Copy out exactly the lines below that run from the one holding "Task: Click the Sage Cloud CSV icon" to the one holding "Refresh the Resources", keeping both of those lines and no others.

(Entries taken from a collection)

--

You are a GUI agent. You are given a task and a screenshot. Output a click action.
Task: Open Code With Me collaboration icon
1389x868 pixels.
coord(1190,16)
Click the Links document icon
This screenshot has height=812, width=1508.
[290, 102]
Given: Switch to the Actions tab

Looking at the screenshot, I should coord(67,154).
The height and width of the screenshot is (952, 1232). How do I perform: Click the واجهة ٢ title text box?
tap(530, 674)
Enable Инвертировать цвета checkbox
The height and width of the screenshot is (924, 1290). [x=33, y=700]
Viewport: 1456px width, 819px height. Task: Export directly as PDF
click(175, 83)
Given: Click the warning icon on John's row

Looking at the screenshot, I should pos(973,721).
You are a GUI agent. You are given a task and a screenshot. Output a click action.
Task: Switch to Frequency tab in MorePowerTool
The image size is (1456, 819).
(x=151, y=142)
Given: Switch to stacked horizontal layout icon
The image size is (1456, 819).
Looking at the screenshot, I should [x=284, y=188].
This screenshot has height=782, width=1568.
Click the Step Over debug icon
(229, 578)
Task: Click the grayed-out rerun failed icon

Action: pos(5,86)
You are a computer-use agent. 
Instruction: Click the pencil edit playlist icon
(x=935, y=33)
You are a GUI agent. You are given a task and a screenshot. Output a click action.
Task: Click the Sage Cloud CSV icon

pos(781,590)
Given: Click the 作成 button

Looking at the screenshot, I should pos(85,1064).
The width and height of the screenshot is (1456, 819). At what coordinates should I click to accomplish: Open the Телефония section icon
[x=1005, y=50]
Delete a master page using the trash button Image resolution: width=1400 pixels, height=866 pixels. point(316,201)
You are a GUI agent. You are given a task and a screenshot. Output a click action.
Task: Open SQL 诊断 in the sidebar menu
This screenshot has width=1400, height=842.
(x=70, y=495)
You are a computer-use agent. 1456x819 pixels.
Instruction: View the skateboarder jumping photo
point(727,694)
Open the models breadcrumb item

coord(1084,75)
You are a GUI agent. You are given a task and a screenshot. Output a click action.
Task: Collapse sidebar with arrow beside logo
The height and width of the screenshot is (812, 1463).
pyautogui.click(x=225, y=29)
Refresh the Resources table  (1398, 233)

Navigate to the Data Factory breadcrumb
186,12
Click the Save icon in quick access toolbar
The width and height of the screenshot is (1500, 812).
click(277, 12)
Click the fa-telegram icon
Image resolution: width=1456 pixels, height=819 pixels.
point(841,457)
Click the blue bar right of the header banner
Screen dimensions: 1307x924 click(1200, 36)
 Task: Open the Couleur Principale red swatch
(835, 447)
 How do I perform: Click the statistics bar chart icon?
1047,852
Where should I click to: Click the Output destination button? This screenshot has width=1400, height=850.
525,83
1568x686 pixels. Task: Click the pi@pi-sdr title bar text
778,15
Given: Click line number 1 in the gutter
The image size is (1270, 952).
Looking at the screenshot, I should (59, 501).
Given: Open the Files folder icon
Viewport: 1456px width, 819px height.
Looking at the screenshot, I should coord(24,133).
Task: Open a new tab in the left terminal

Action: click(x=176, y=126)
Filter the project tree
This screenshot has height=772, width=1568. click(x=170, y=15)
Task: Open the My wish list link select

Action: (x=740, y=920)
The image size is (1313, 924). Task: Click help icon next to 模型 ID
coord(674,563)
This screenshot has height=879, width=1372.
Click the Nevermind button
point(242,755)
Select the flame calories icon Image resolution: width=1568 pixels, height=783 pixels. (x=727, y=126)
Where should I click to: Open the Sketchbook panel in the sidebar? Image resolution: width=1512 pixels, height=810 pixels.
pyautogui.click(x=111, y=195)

--

Output of the exercise:
Task: Click the Sage Cloud CSV icon

pos(781,590)
Given: Click the 作成 button

Looking at the screenshot, I should pos(85,1064).
The width and height of the screenshot is (1456, 819). At what coordinates should I click to accomplish: Open the Телефония section icon
[x=1005, y=50]
Delete a master page using the trash button Image resolution: width=1400 pixels, height=866 pixels. point(316,201)
You are a GUI agent. You are given a task and a screenshot. Output a click action.
Task: Open SQL 诊断 in the sidebar menu
This screenshot has width=1400, height=842.
(x=70, y=495)
You are a computer-use agent. 1456x819 pixels.
Instruction: View the skateboarder jumping photo
point(727,694)
Open the models breadcrumb item

coord(1084,75)
You are a GUI agent. You are given a task and a screenshot. Output a click action.
Task: Collapse sidebar with arrow beside logo
The height and width of the screenshot is (812, 1463).
pyautogui.click(x=225, y=29)
Refresh the Resources table  (1398, 233)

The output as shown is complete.